(Saved entries)
····················
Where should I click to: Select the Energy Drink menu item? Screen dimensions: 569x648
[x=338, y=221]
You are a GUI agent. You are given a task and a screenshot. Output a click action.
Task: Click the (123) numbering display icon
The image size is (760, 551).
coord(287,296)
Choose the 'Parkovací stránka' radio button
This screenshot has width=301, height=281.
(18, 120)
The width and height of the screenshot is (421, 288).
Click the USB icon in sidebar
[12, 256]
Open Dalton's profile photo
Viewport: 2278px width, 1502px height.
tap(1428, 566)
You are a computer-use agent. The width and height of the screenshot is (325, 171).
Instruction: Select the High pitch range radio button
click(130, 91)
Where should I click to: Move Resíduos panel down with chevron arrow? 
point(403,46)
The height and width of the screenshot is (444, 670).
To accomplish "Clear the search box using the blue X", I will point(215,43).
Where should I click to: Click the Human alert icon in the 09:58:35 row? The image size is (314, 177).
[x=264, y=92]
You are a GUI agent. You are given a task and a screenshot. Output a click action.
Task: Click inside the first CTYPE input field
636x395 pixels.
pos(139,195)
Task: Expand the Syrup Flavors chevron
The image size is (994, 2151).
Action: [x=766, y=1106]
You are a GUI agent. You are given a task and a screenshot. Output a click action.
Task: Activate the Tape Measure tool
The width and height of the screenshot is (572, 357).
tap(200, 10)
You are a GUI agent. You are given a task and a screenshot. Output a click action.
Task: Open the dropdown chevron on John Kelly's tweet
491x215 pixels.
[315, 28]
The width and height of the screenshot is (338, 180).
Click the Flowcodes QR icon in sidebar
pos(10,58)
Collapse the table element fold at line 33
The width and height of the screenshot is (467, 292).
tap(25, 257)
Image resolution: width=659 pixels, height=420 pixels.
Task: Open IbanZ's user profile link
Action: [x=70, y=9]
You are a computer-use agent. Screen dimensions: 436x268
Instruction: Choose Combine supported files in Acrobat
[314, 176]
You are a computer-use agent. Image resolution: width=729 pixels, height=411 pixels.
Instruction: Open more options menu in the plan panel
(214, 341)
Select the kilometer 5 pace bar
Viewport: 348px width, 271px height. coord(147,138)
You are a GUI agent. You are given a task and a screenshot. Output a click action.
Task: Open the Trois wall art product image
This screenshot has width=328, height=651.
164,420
····················
- _TASK DESCRIPTION_: Rewrite the lines starting at the line containing "The width and height of the screenshot is (421, 288)." and ending at the line containing "I will point(215,43).", requests included. Multiply every coordinate in the answers by 0.3 and round to whole numbers, with halves rounding up.

- _WRITTEN SOLUTION_:
The width and height of the screenshot is (421, 288).
Click the USB icon in sidebar
[4, 77]
Open Dalton's profile photo
Viewport: 2278px width, 1502px height.
tap(428, 170)
You are a computer-use agent. The width and height of the screenshot is (325, 171).
Instruction: Select the High pitch range radio button
click(39, 27)
Where should I click to: Move Resíduos panel down with chevron arrow? 
point(121,14)
The height and width of the screenshot is (444, 670).
To accomplish "Clear the search box using the blue X", I will point(65,13).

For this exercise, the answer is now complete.